== Exercise brief ==
Edit the rows below by changing every "GUI agent" to "screen assistant", and give them back in full with everything else left the same.

Items from a data source:
+===+
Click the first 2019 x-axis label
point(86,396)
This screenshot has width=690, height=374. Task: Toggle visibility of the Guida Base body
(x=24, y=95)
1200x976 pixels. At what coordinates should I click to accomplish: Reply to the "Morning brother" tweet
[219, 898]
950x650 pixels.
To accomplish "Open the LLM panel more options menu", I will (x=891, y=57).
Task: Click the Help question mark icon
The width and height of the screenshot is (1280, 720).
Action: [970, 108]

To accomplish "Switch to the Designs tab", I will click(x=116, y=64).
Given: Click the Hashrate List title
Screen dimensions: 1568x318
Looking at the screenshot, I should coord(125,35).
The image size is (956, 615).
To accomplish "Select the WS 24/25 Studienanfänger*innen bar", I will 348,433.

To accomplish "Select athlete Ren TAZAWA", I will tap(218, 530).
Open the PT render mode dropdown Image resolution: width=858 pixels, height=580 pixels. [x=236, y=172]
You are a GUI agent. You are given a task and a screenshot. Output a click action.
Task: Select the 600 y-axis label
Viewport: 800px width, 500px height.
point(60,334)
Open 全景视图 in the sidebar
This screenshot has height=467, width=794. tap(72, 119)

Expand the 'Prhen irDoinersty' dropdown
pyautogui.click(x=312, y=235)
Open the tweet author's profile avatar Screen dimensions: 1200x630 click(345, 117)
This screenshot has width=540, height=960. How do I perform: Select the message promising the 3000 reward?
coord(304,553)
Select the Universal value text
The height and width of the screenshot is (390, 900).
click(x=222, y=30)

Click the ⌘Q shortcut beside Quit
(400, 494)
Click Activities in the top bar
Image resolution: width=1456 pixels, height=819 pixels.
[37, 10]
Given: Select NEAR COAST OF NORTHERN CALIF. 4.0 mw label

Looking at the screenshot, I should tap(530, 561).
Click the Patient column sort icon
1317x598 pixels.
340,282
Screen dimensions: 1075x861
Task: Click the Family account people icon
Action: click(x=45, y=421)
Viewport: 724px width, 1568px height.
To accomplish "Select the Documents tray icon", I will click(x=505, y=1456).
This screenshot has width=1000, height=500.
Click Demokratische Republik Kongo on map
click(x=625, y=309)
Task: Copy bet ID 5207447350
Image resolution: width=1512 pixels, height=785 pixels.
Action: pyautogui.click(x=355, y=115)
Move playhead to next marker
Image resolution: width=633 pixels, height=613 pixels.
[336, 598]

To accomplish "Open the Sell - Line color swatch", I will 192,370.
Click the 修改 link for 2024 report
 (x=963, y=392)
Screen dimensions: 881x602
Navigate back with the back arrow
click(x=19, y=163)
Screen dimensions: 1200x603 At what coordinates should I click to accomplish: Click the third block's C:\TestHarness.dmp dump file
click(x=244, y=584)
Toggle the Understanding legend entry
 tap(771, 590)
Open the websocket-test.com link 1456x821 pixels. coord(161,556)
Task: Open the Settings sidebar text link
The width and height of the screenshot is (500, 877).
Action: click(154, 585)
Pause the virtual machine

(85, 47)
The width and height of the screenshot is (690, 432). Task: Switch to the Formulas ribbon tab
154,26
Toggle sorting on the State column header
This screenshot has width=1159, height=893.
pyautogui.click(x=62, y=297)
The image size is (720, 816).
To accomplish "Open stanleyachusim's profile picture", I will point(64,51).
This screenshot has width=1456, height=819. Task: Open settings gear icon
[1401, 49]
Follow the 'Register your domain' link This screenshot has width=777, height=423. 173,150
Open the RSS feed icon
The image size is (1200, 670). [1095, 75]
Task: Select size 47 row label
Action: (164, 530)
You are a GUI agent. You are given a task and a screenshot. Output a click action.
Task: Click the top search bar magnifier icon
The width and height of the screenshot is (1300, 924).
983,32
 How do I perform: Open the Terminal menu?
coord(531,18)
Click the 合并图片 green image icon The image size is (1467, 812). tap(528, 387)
+===+
== Worked answer ==
Click the first 2019 x-axis label
point(86,396)
This screenshot has width=690, height=374. Task: Toggle visibility of the Guida Base body
(x=24, y=95)
1200x976 pixels. At what coordinates should I click to accomplish: Reply to the "Morning brother" tweet
[219, 898]
950x650 pixels.
To accomplish "Open the LLM panel more options menu", I will (x=891, y=57).
Task: Click the Help question mark icon
The width and height of the screenshot is (1280, 720).
Action: [970, 108]

To accomplish "Switch to the Designs tab", I will click(x=116, y=64).
Given: Click the Hashrate List title
Screen dimensions: 1568x318
Looking at the screenshot, I should coord(125,35).
The image size is (956, 615).
To accomplish "Select the WS 24/25 Studienanfänger*innen bar", I will 348,433.

To accomplish "Select athlete Ren TAZAWA", I will tap(218, 530).
Open the PT render mode dropdown Image resolution: width=858 pixels, height=580 pixels. [x=236, y=172]
You are a screen assistant. You are given a task and a screenshot. Output a click action.
Task: Select the 600 y-axis label
Viewport: 800px width, 500px height.
point(60,334)
Open 全景视图 in the sidebar
This screenshot has height=467, width=794. tap(72, 119)

Expand the 'Prhen irDoinersty' dropdown
pyautogui.click(x=312, y=235)
Open the tweet author's profile avatar Screen dimensions: 1200x630 click(345, 117)
This screenshot has width=540, height=960. How do I perform: Select the message promising the 3000 reward?
coord(304,553)
Select the Universal value text
The height and width of the screenshot is (390, 900).
click(x=222, y=30)

Click the ⌘Q shortcut beside Quit
(400, 494)
Click Activities in the top bar
Image resolution: width=1456 pixels, height=819 pixels.
[37, 10]
Given: Select NEAR COAST OF NORTHERN CALIF. 4.0 mw label

Looking at the screenshot, I should tap(530, 561).
Click the Patient column sort icon
1317x598 pixels.
340,282
Screen dimensions: 1075x861
Task: Click the Family account people icon
Action: click(x=45, y=421)
Viewport: 724px width, 1568px height.
To accomplish "Select the Documents tray icon", I will click(x=505, y=1456).
This screenshot has width=1000, height=500.
Click Demokratische Republik Kongo on map
click(x=625, y=309)
Task: Copy bet ID 5207447350
Image resolution: width=1512 pixels, height=785 pixels.
Action: pyautogui.click(x=355, y=115)
Move playhead to next marker
Image resolution: width=633 pixels, height=613 pixels.
[336, 598]

To accomplish "Open the Sell - Line color swatch", I will 192,370.
Click the 修改 link for 2024 report
 (x=963, y=392)
Screen dimensions: 881x602
Navigate back with the back arrow
click(x=19, y=163)
Screen dimensions: 1200x603 At what coordinates should I click to accomplish: Click the third block's C:\TestHarness.dmp dump file
click(x=244, y=584)
Toggle the Understanding legend entry
 tap(771, 590)
Open the websocket-test.com link 1456x821 pixels. coord(161,556)
Task: Open the Settings sidebar text link
The width and height of the screenshot is (500, 877).
Action: click(154, 585)
Pause the virtual machine

(85, 47)
The width and height of the screenshot is (690, 432). Task: Switch to the Formulas ribbon tab
154,26
Toggle sorting on the State column header
This screenshot has width=1159, height=893.
pyautogui.click(x=62, y=297)
The image size is (720, 816).
To accomplish "Open stanleyachusim's profile picture", I will point(64,51).
This screenshot has width=1456, height=819. Task: Open settings gear icon
[1401, 49]
Follow the 'Register your domain' link This screenshot has width=777, height=423. 173,150
Open the RSS feed icon
The image size is (1200, 670). [1095, 75]
Task: Select size 47 row label
Action: (164, 530)
You are a screen assistant. You are given a task and a screenshot. Output a click action.
Task: Click the top search bar magnifier icon
The width and height of the screenshot is (1300, 924).
983,32
 How do I perform: Open the Terminal menu?
coord(531,18)
Click the 合并图片 green image icon The image size is (1467, 812). tap(528, 387)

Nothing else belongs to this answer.